* _Exercise details_: Please copy out everything from the line containing "Follow the Latest version link" down to the line containing "The height and width of the screenshot is (648, 1003).", both included, leaving out the pictures.

***** Rows *****

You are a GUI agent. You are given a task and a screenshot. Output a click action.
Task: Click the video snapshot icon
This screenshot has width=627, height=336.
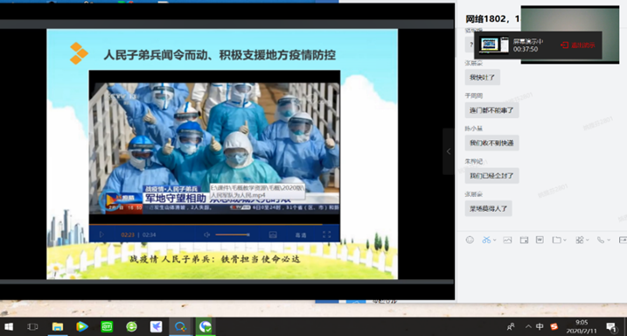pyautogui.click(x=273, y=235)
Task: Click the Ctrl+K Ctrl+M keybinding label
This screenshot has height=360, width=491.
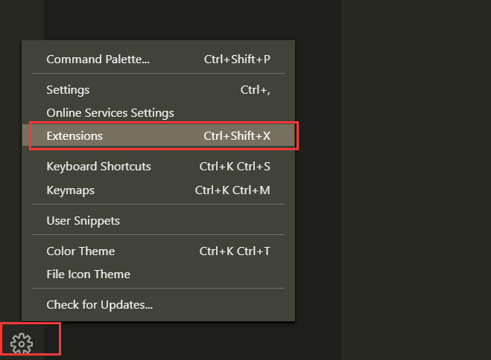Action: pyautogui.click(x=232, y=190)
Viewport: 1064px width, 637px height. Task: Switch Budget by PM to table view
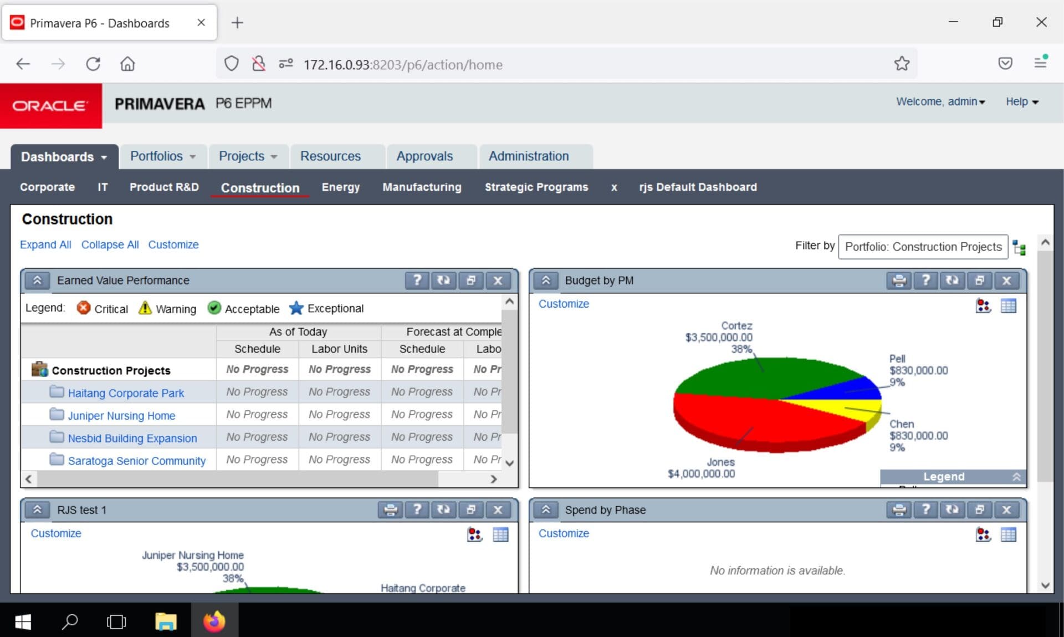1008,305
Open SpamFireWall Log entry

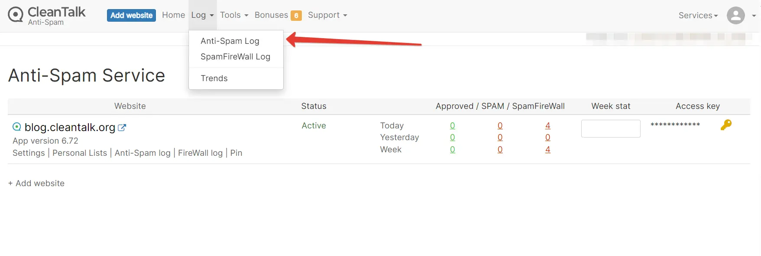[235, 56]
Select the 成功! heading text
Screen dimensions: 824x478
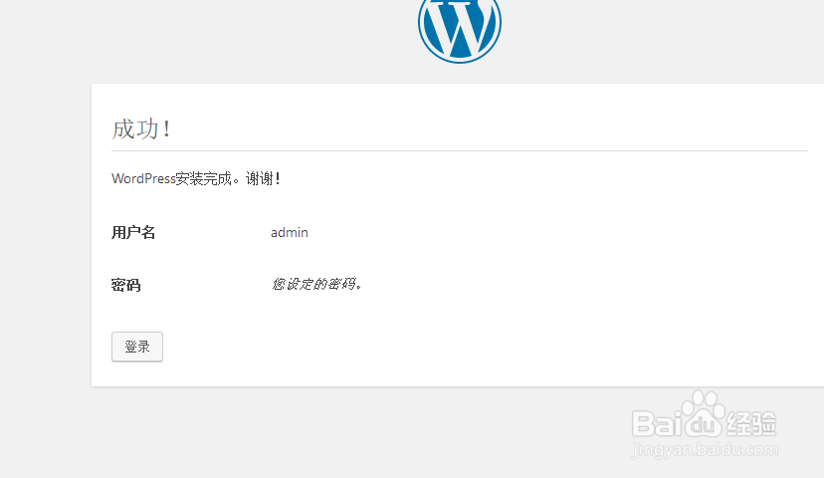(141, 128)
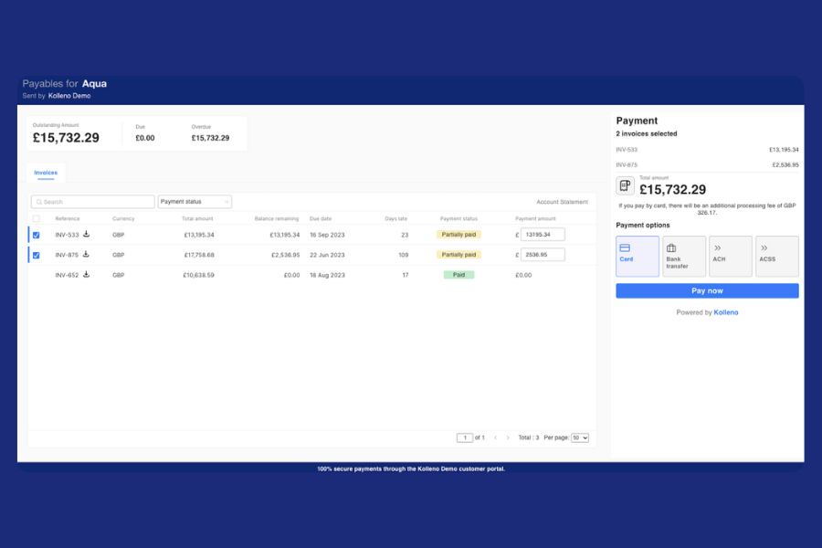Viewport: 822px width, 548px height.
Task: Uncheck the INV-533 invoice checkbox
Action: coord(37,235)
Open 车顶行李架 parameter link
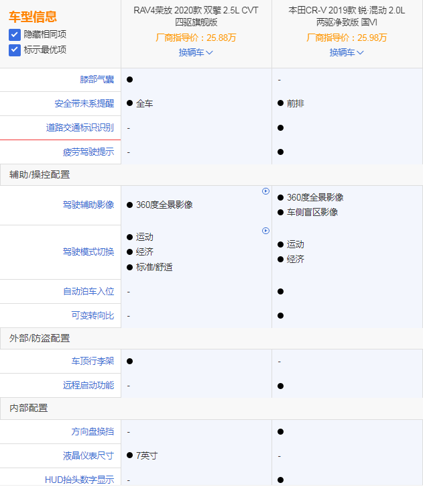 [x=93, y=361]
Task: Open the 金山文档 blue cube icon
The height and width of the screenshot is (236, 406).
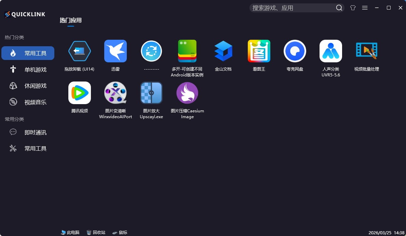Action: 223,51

*****
***** Rows *****

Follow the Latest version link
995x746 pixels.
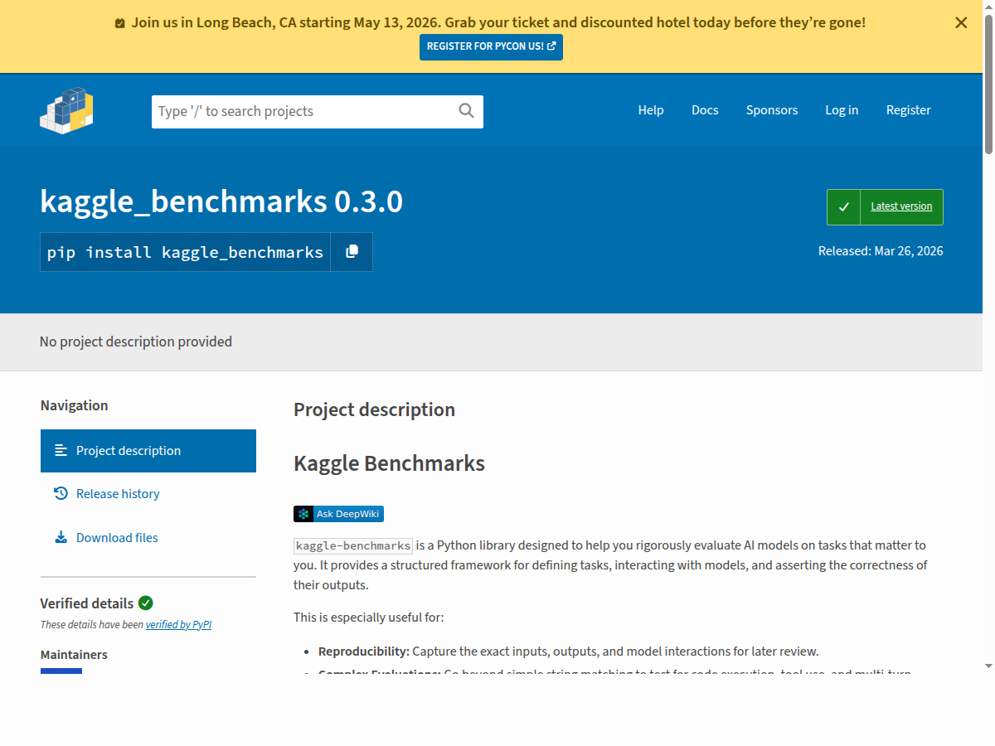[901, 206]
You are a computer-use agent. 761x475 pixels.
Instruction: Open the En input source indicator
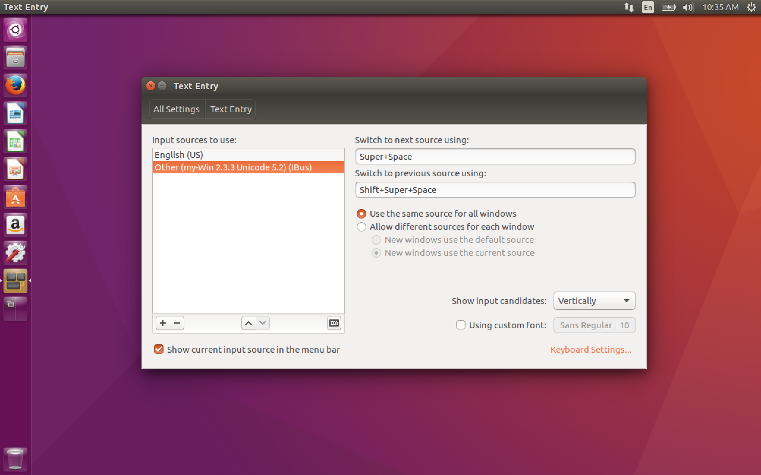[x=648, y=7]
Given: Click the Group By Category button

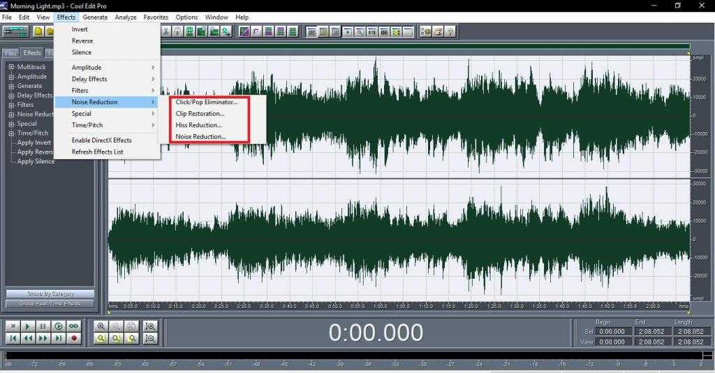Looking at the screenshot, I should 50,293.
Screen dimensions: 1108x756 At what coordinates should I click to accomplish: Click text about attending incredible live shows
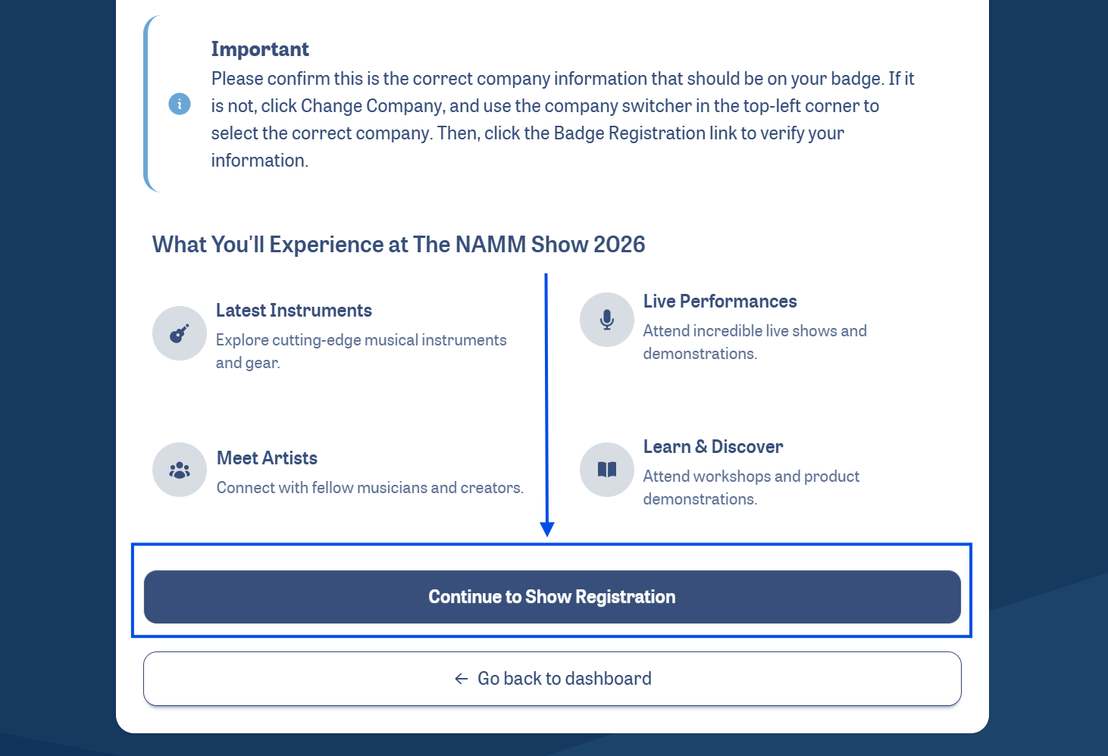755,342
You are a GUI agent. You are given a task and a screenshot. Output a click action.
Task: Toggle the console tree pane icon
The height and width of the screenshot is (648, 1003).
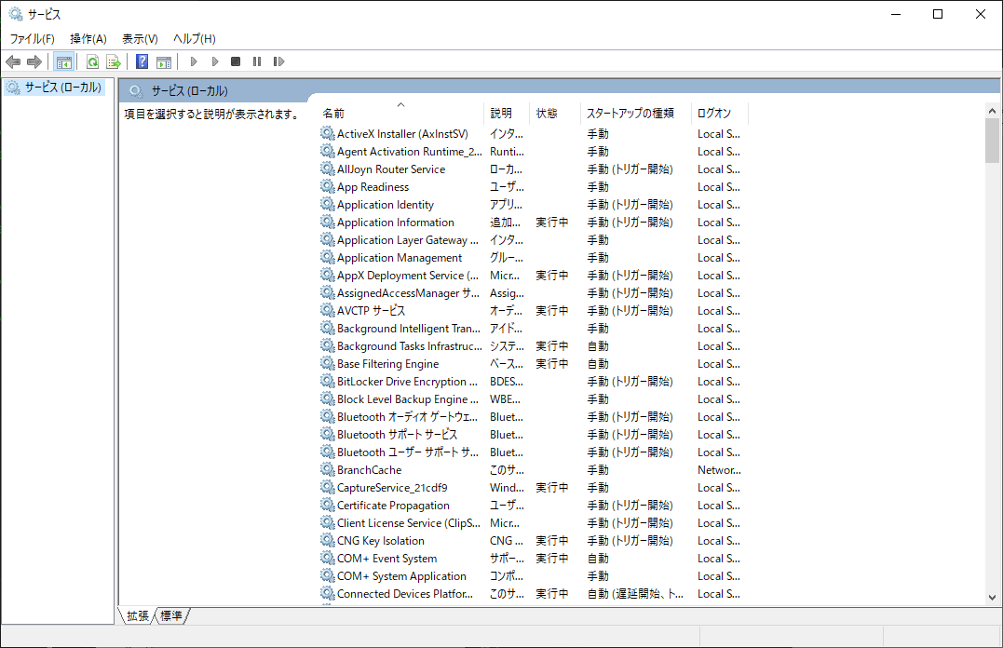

*****
***** Rows *****

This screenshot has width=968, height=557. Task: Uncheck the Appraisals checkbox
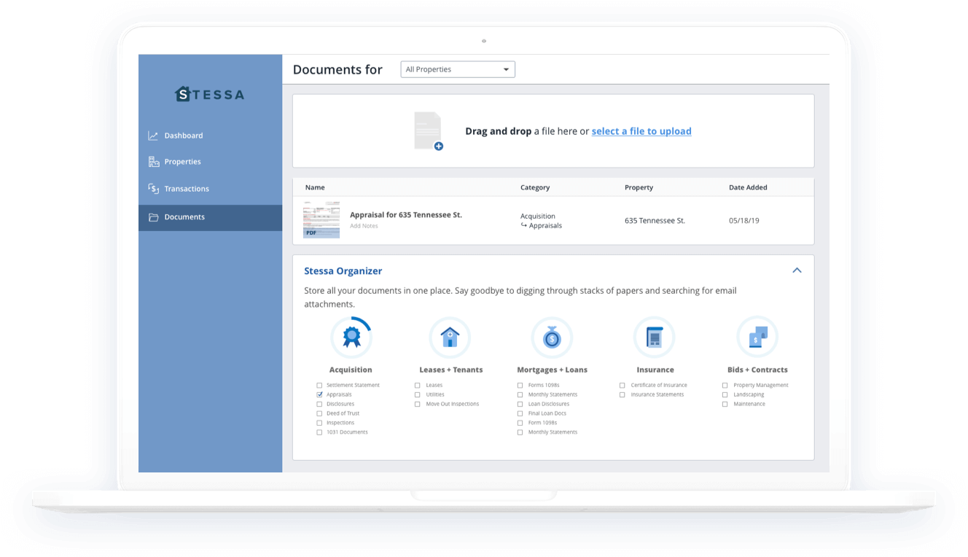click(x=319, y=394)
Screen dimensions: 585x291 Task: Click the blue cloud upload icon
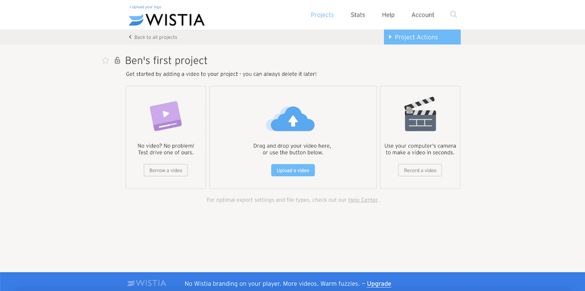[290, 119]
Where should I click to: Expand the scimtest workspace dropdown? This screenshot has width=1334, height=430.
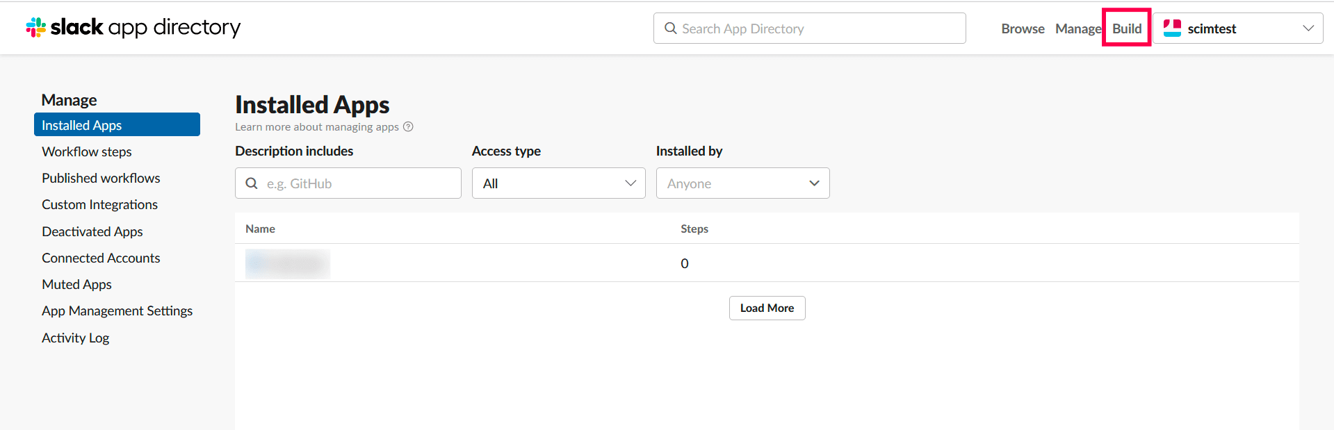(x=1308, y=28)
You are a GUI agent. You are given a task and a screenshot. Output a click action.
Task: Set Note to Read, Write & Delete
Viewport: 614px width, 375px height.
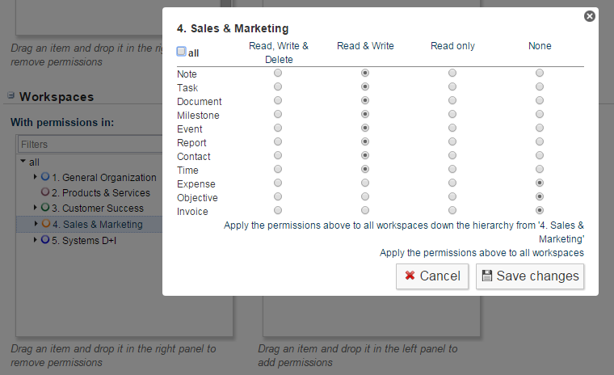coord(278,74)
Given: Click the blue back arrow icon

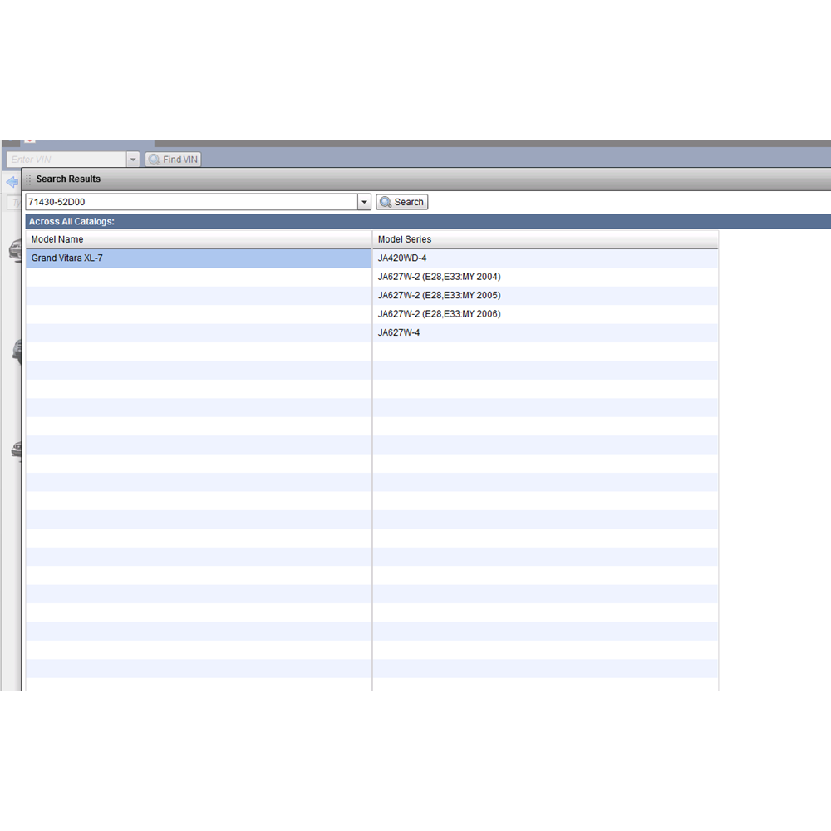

*****

* _Problem solution_:
Follow the Latest version link
995x746 pixels.
[901, 206]
You are a computer-use agent. 761x475 pixels.
Instruction: Open the En input source indicator
[x=648, y=7]
Given: Click the Group By Category button

Looking at the screenshot, I should 50,293.
Screen dimensions: 1108x756 At what coordinates should I click to accomplish: Click text about attending incredible live shows
755,342
You are a GUI agent. You are given a task and a screenshot. Output a click action.
Task: Toggle the console tree pane icon
The height and width of the screenshot is (648, 1003).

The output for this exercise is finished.